Though an NUS spinout, Ayoxxa moved its headquarters to Cologne, Germany, in April 2012, drawn there by funding opportunities and the area's high-end engineering resources, Schmidt said. In September, the company closed on €2.6 million in funds from parties including Welling Partners Venture Capital, NRW.Bank, and High-Tech-Grunderfonds. This week it added another €400,000, with KW Bankengruppe joining its roster of investors.

The company plans to raise additional funds in the near future, Schmidt said, although he declined to give a timeline. It has added 14 employees to its Cologne office since opening, bringing its total full-time headcount to 21 – 15 in Germany and six in Singapore.

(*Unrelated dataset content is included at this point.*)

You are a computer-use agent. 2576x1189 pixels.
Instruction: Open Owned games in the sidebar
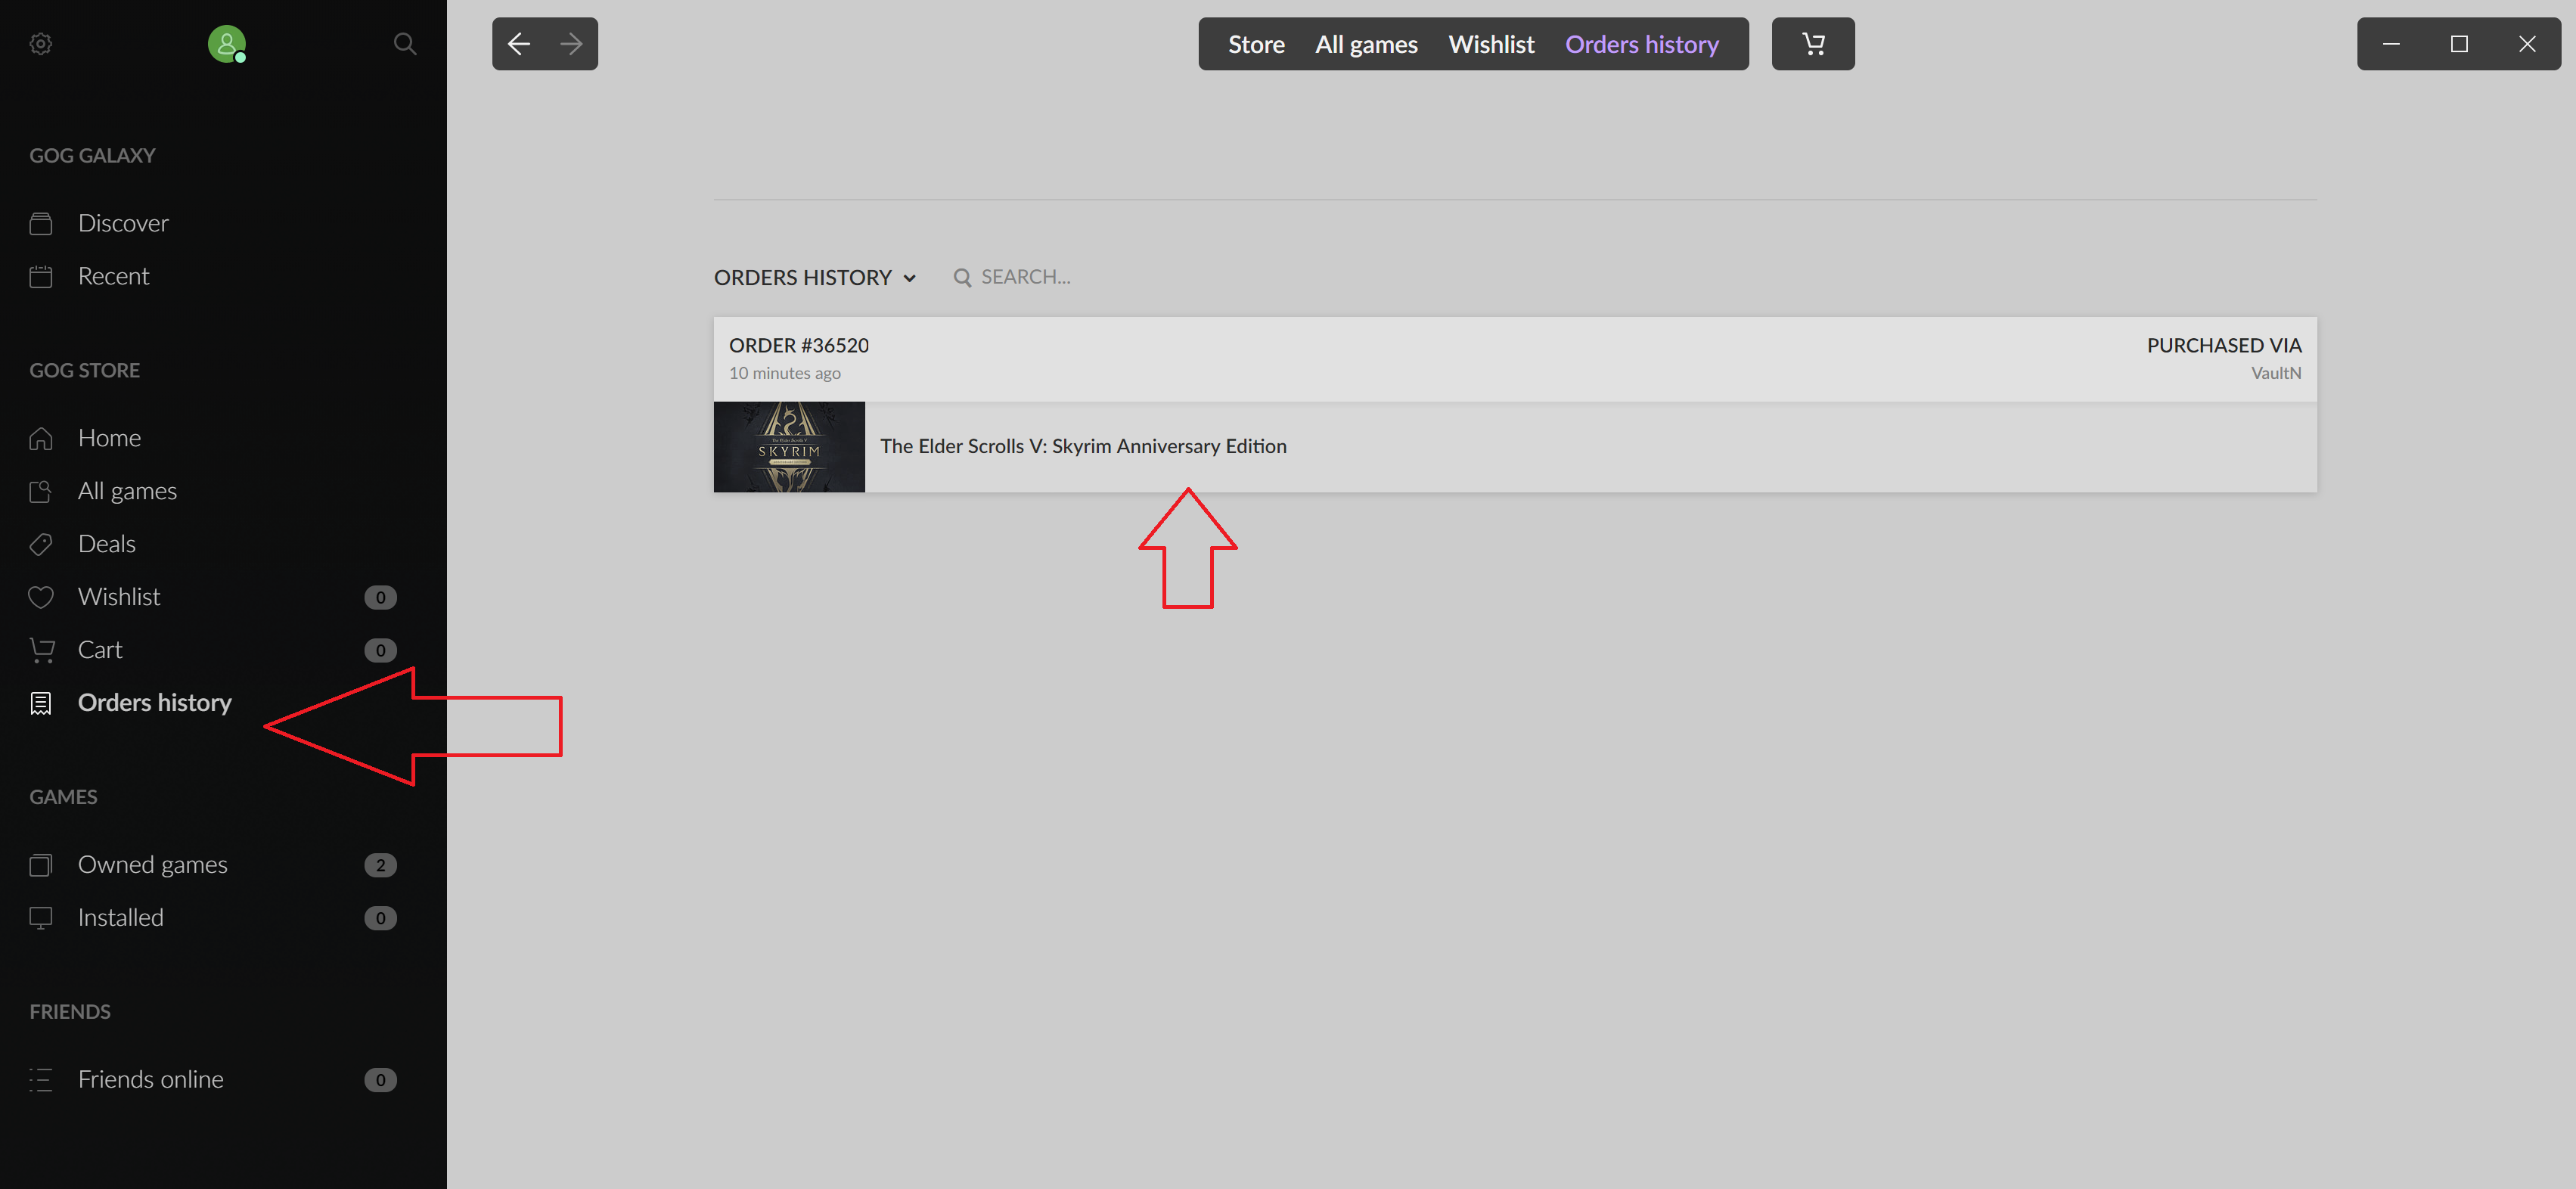(x=152, y=864)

The NUS research collaboration agreement that the firm announced this week will concentrate on furthering development of its bioinformatics tools as well as looking into non-fluorescence based detection technologies, Schmidt said.

Ayoxxa, he said, doesn't aim to become an assay development or diagnostics firm, but is focused on being a platform company. The system is still in the development stage, and he declined to say when the company might offer a mass-produced, commercial version of the product. However, he noted that it plans to provide chips to several research partners later this year.

"We won't produce huge quantities, but we will supply it to what we think are high-value partners that will publish with it or key opinion leaders in the industry," he said. He added that the company is also negotiating with a large pharma firm to implement the platform in high-throughput screening work.

Ultimately, Schmidt said, the company plans to sell the IEBA chips with sets of basic antibody panels included and the remainder left free for customers' own assay development work.

"There will be some basic content on the chip … markers of general interest, quality markers that will tell you used your washing buffers correctly and so on, and then you can add on content," he said.

The question, he said, "is how can you enable people to become developers … [such as a researcher] in academia or in a core facility that has cool markers but who wouldn't [normally] create a commercial kit?"

"We want to make the process very smooth for them to be able to transfer [their markers] onto" the IEBA platform.